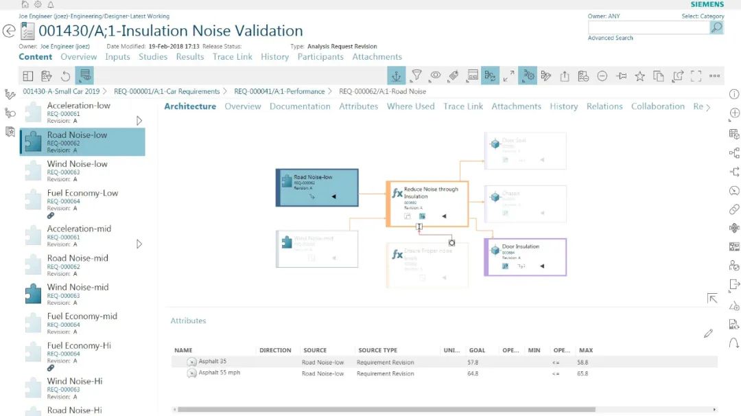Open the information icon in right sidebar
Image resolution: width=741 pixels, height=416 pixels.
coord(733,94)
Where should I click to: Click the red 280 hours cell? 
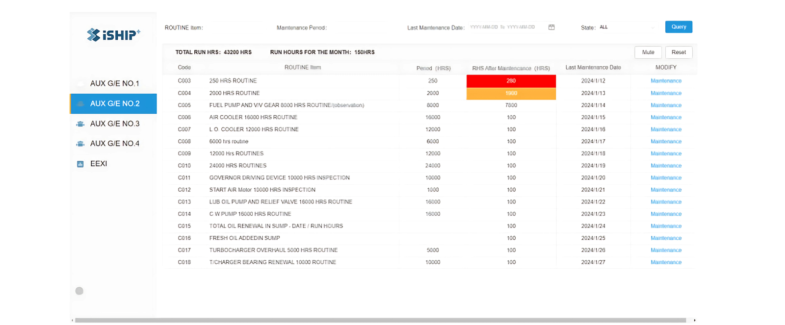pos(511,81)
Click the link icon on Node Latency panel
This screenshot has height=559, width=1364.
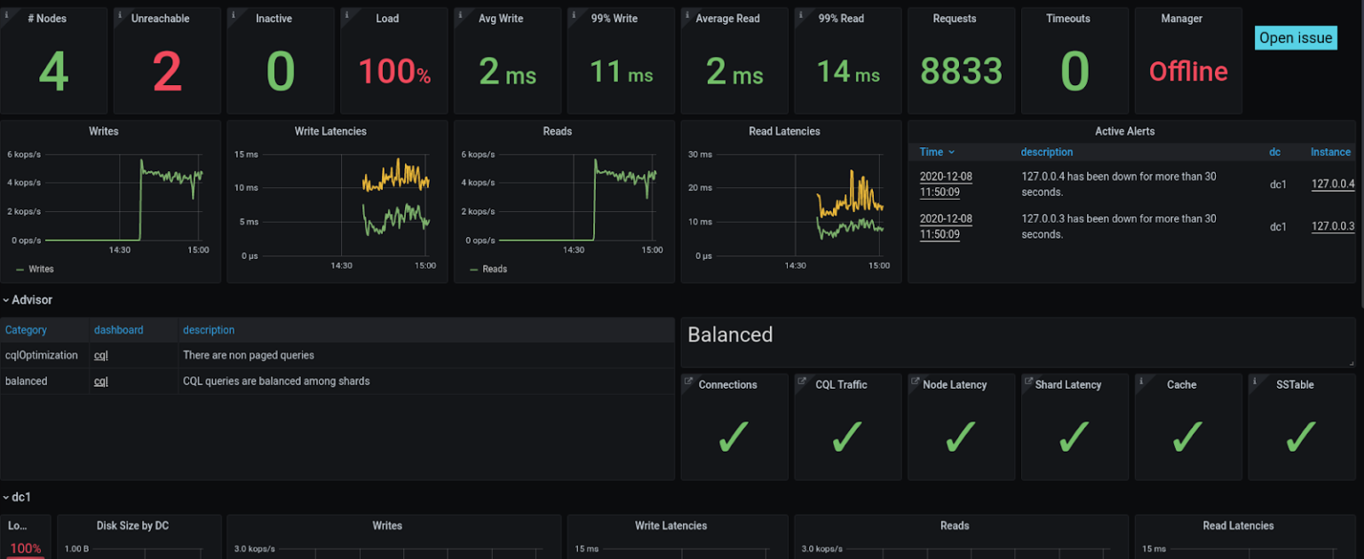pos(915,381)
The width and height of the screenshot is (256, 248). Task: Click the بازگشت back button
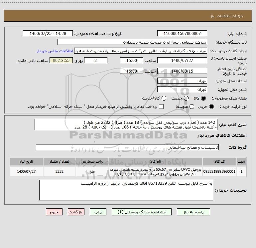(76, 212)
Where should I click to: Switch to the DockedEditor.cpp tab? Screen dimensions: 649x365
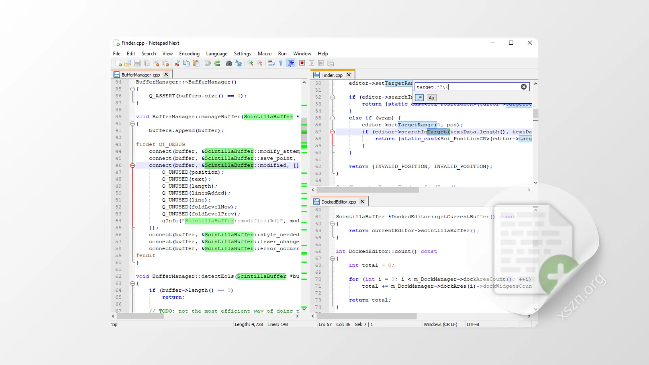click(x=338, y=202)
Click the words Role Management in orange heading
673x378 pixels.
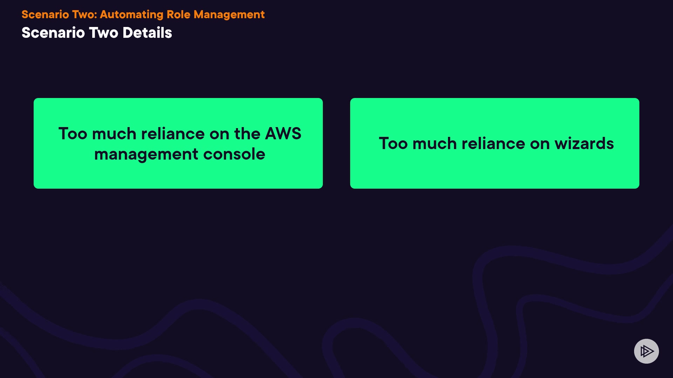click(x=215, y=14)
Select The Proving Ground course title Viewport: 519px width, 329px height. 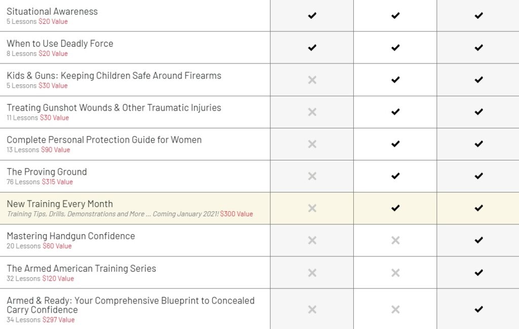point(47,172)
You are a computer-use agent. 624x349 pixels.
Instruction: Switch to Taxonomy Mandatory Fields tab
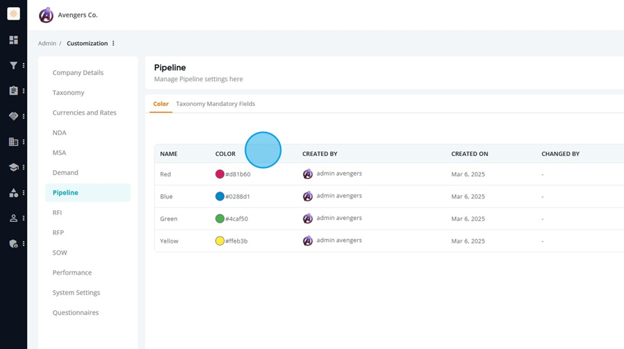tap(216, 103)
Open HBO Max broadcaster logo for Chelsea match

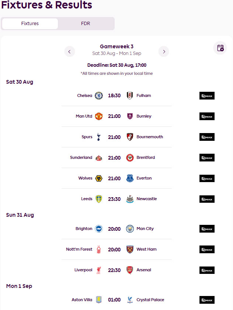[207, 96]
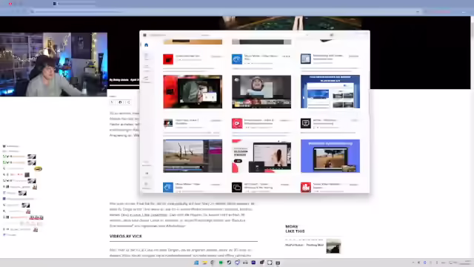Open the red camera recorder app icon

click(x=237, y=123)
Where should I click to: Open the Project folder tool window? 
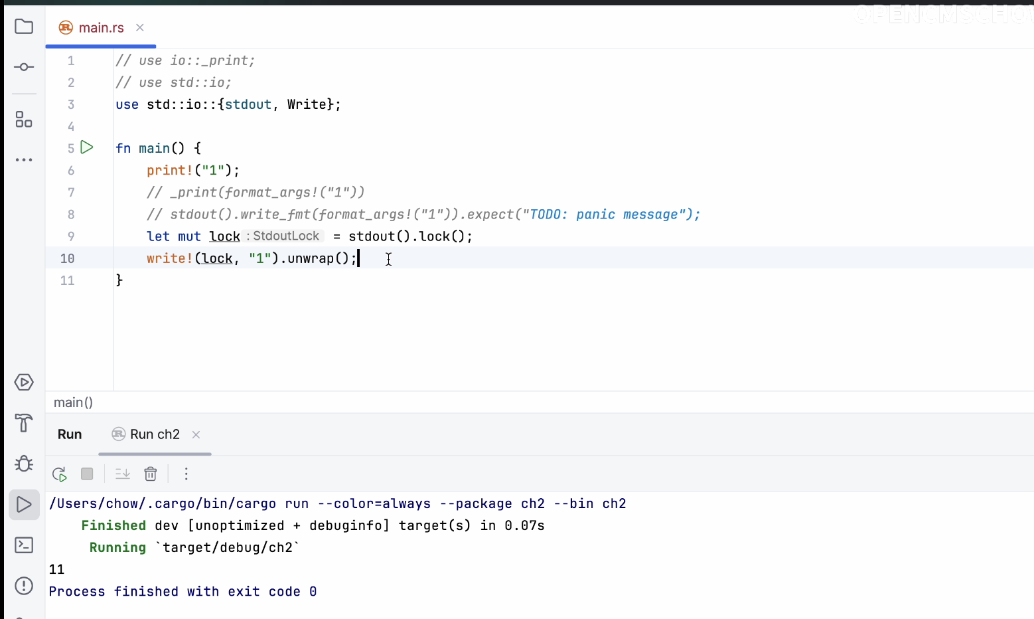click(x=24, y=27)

┄┄┄┄┄┄

* What is expected
Reproduce the entries above word for word, from the line containing "You are a computer-use agent. 624x349 pixels." through the end of the entries. Leave the pictures out.

* Response for this exercise
You are a computer-use agent. 624x349 pixels.
Instruction: Switch to Taxonomy Mandatory Fields tab
tap(216, 103)
Open HBO Max broadcaster logo for Chelsea match

[207, 96]
Open the red camera recorder app icon

click(x=237, y=123)
Where should I click to: Open the Project folder tool window? 
click(x=24, y=27)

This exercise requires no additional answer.